The BC researchers’ draft genome consists of “millions of contigs,” according to Birol, who did not provide further details, such as the contig size distribution or contig quality, because the study is not published yet.
He did disclose that the assembly is approximately 95-percent concordant with the human reference genome. That amount of variation is what he and his team predicted, he said, given that the HapMap sample originated from Africa.
The assembly could be improved in several ways. Longer reads and insert sizes, for example, would reduce the required coverage depth and might help resolve some “contig extension ambiguities,” Birol said.
However, mate-pair reads with longer inserts alone would not be sufficient, he said, because “the complexity of bridging different contigs would grow exponentially with the insert size.” As a result, a combination of small and large insert sizes would be best, he said.
Lowering the error rate in the data would also reduce these ambiguities, he added. Chaisson said he is now collaborating with Birol to decrease errors in the data, using error correction routines provided by Euler-SR to preprocess the data for the assembly.
Birol and his colleagues are also thinking about using SOLiD data to improve their assembly. ABI has internally sequenced the same NA 18507 HapMap sample as Illumina using its SOLiD system. “We are thinking about bringing in that orthogonal dataset from SOLiD to fill in some of the gaps and bridge some of the contigs,” Birol said.
In general, de novo assemblies could help determine structural variations that would otherwise be missed by aligning short reads based to an existing reference genome. “If you would like to make any inferences about longer rearrangements, longer indels, translocations, and inversions, having an assembly would be quite helpful,” he explained.
For example, he and his colleagues showed with several examples that “even though the genome you are investigating would not have certain features, it can be shoe-horned into the reference genome,” he said. “So you may be missing some of those structural variations that you are looking for if you build your study on alignments or reference-based assemblies.”

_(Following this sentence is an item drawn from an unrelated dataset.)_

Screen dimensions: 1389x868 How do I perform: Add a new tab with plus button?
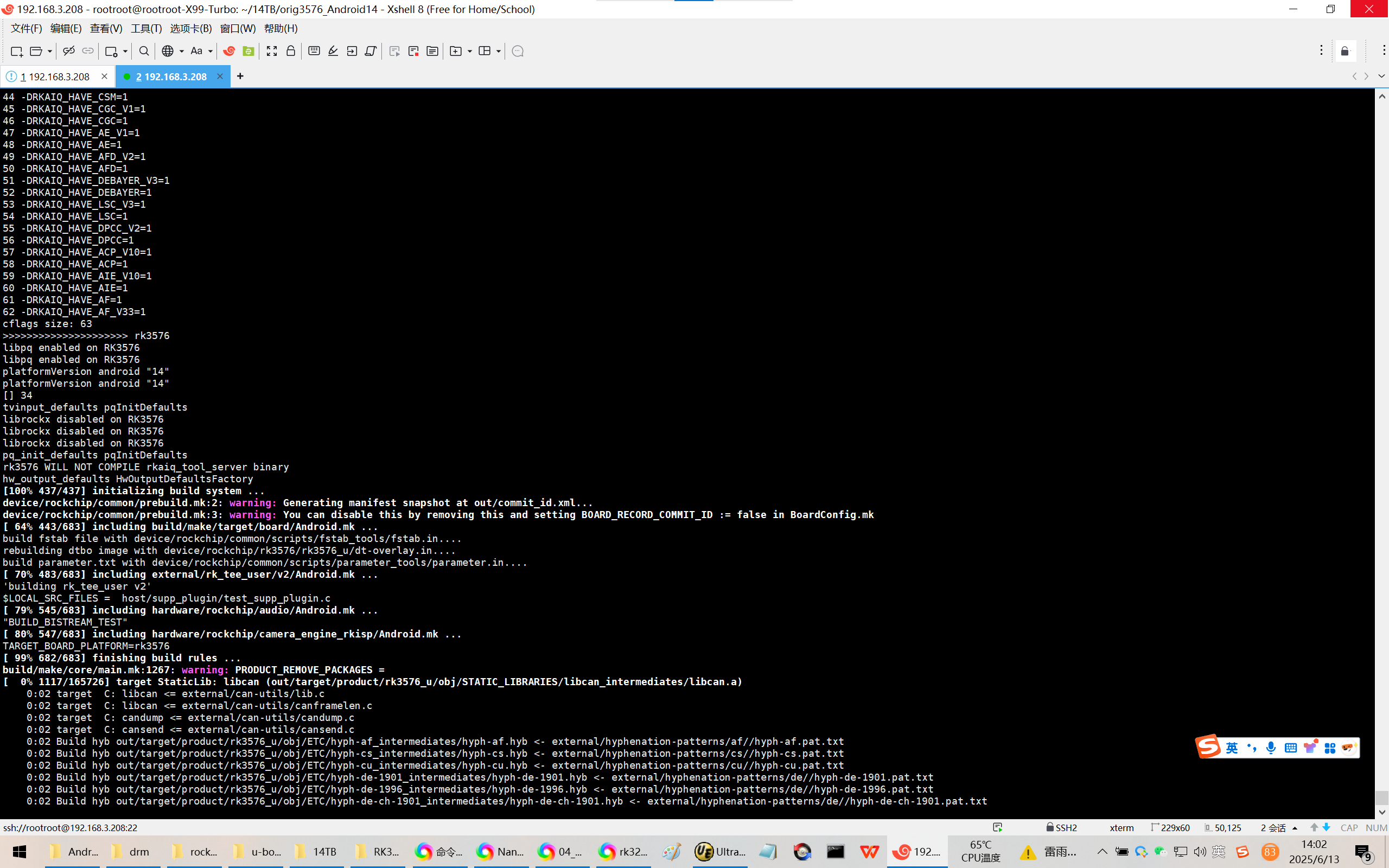[240, 76]
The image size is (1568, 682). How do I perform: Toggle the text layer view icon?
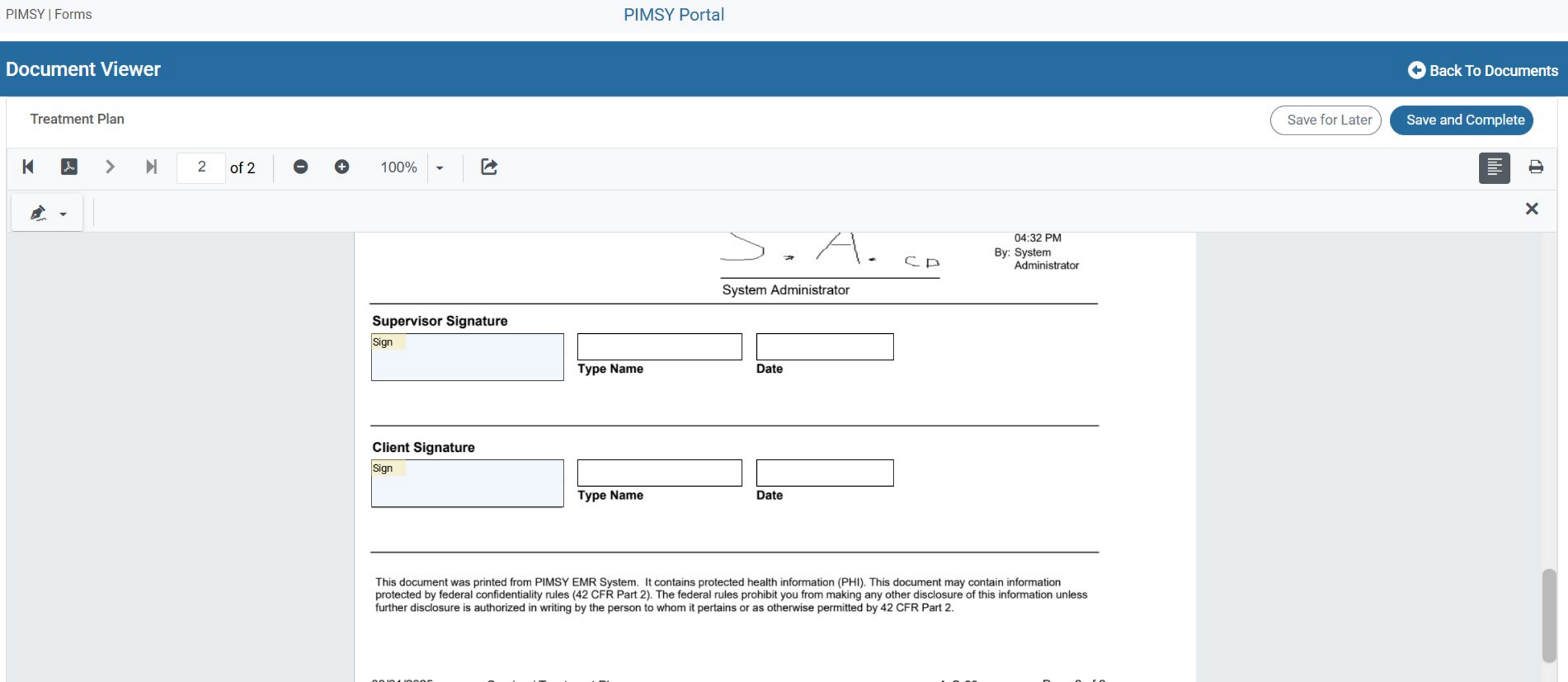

Chaisson added that the assembly might be especially useful to detect structural polymorphisms of intermediate sizes. While mapping unpaired Illumina reads to a reference can detect SNPs, and alignments of paired reads can unveil large structural variants, intermediate-size variants might be missed by such approaches, he explained.
Birol and his colleagues have also used their assembler on other human-genome data, for example from two individuals from a HapMap trio that are being analyzed as part of the 1000 Genomes Project. That data was generated by the Wellcome Trust Sanger Institute and the Broad Institute on the Illumina platform. They did not use 454 data that was also available for these samples because the data has a different error model that would not work with their algorithm — although they might be able to use 454 data after an error correction, Birol suggested.
In that case, the Canadian researchers combined data from two genomes, that of a mother and daughter. “Taking only one individual was not deep enough coverage, so it did not assemble well,” according to Birol. He said he hopes that the results will convince 1000 Genomes project coordinators to sequence more genomes at high coverage “so that we can assemble and compare them to the reference and make some cross-comparisons between individuals.”
Although so far they have only assembled Illumina reads using AbySS, “there is no theoretical limit in using SOLiD data in our assembler,” he said.
AbySS will be available to researchers after the publication of the human genome assembly.